A fiber pigtail is one of the two main ways of connecting large multi-strand cables with other cables and equipment. The end-form of these cables is typically made up of a single fat cable that is filled with smaller cores. When the large cable ends, the pigtail separates all the inner cables into their own own strands and caps them with some form of terminal connector. These cables are often optical or coaxial systems and are used heavily in audio/video systems and computer networking.

The most common place to find a fiber pigtail is on the end of a main connection cable that runs to a large area from outside. This might be a single cable that runs into a production studio or a bundle of coaxial cable that terminates at a specific floor in an apartment building. In either case, the idea is the same; a lot of cables are bound together for ease of movement but need to be separated in order for people to use them.

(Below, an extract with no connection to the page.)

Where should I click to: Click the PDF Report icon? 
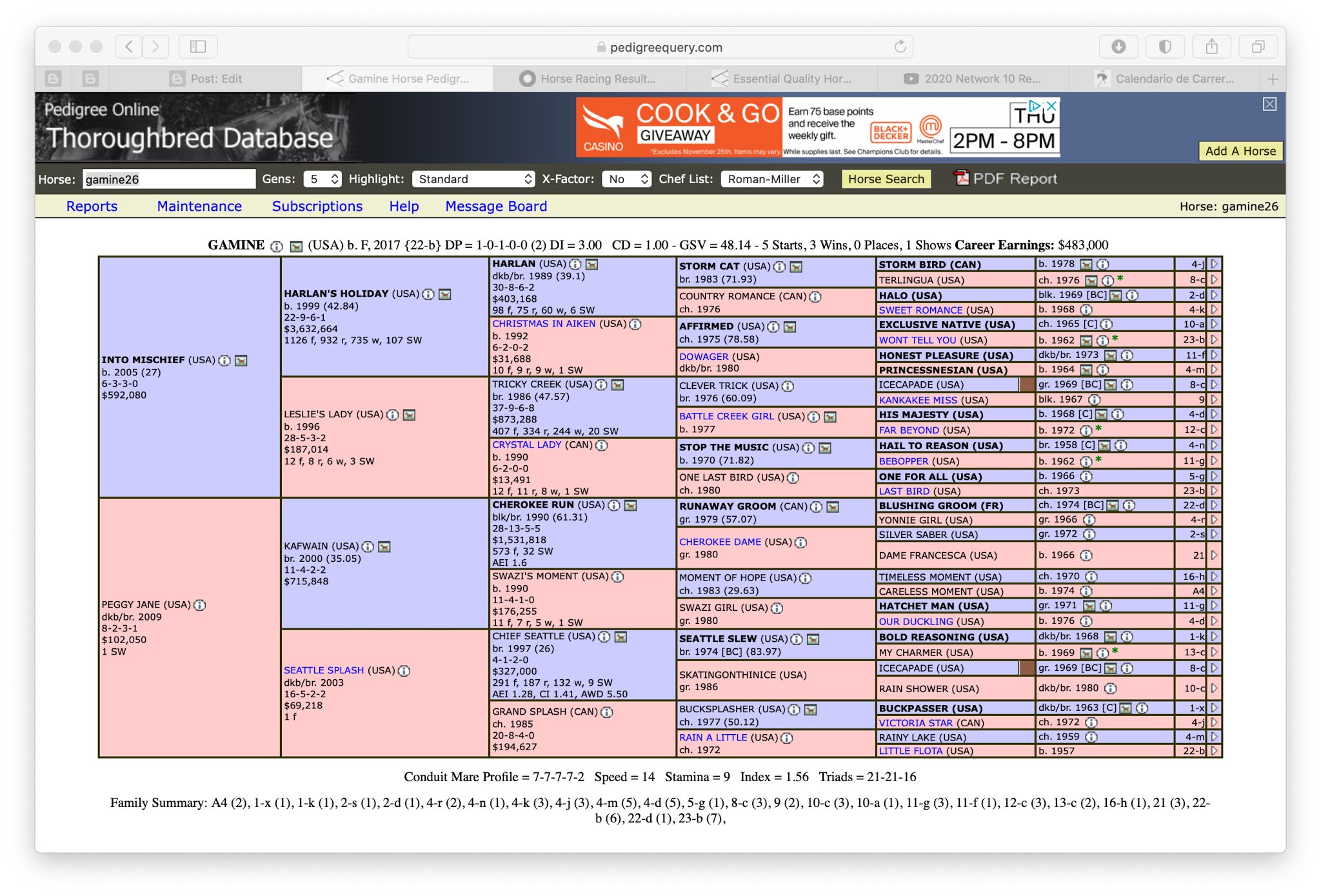coord(961,178)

The pigtail, when separate from a line, looks like a bundle of loose, capped wires that are bound together on one end. The bound end connects to the main cable, where the individual strands of the fiber pigtail are permanently fused, or spliced, to the multicore cable. When the process is complete, the fiber pigtail is a non-removable piece of the system.

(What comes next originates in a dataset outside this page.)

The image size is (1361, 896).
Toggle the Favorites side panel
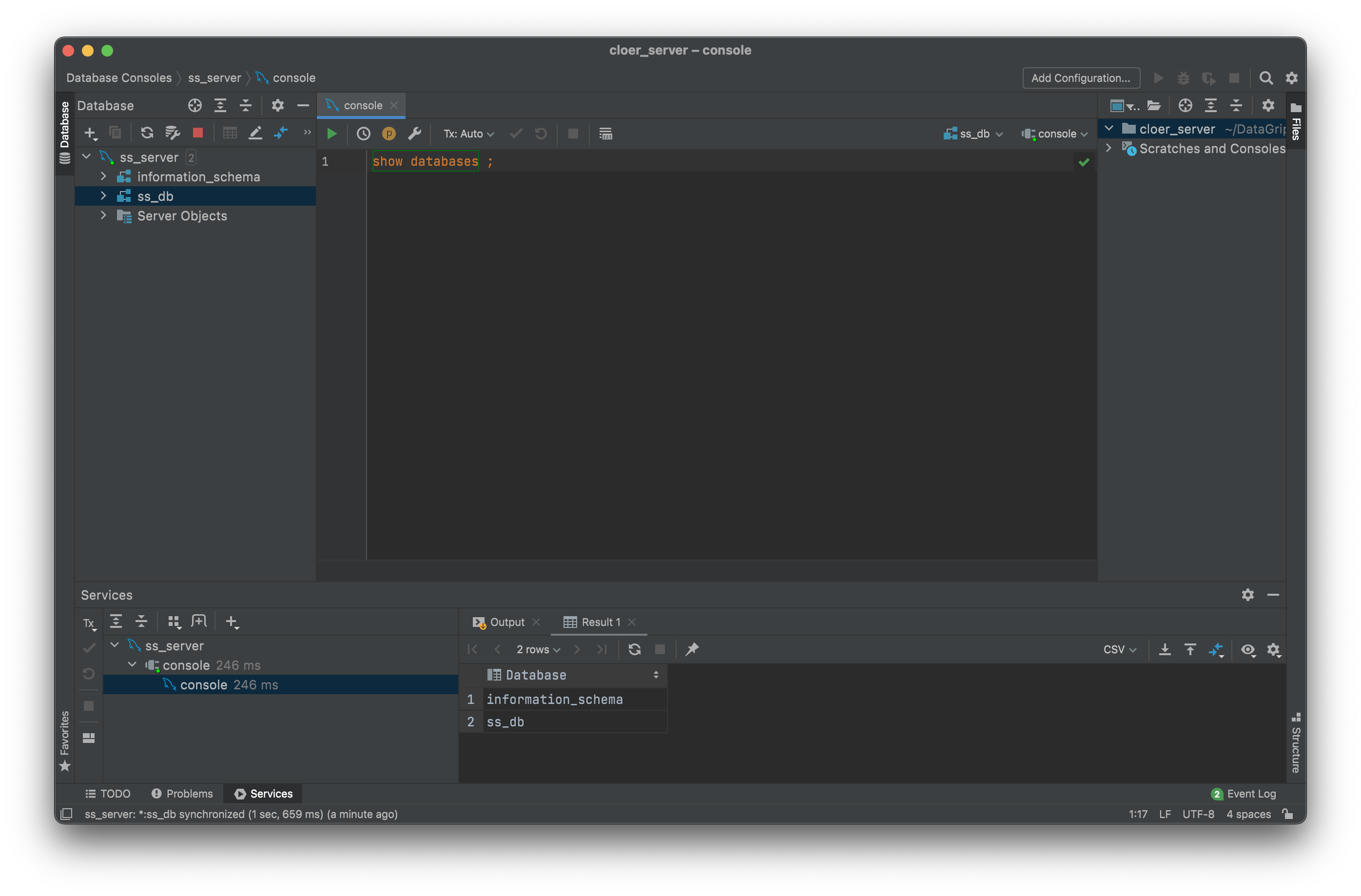point(65,740)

The non-bound ends of the fiber pigtail contain some type of connector. These connectors vary based on what the pigtail is connected too. For instance, a pigtail off a cable line would have coaxial connectors, but a communication system may have network or telephone ends. Some types of pigtails have several different types of connectors all coming from the same main cable.

The other main type of connector is a breakout cable. These look very similar to a pigtail, but they don’t have terminals. These types of connectors break up the main cable into smaller pieces without capping while giving the cables protection from physical damage. This allows individual lines to connect to cables that continue on while others can have individual terminals placed on them as needed. These ends are also usually permanent once attached.

These two cables were originally the cornerstone of the telecommunications system. Main telephone systems would use breakout cables to slowly divide lines down into local neighborhoods. At the end of the system, a pigtail would create the final split between the outside systems and home wires. While the essence of these hierarchical systems may still be found, satellite and broadcast technology has greatly reduced the amount of cables used.